Extracted records
════════════════

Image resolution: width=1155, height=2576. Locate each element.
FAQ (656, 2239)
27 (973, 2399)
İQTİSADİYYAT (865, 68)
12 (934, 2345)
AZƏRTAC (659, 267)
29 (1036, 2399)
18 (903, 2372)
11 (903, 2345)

════════════════

From the first line to the last, transcribe the data exactly.

Image resolution: width=1155, height=2576. Locate each element.
FAQ (656, 2239)
27 (973, 2399)
İQTİSADİYYAT (865, 68)
12 (934, 2345)
AZƏRTAC (659, 267)
29 (1036, 2399)
18 (903, 2372)
11 (903, 2345)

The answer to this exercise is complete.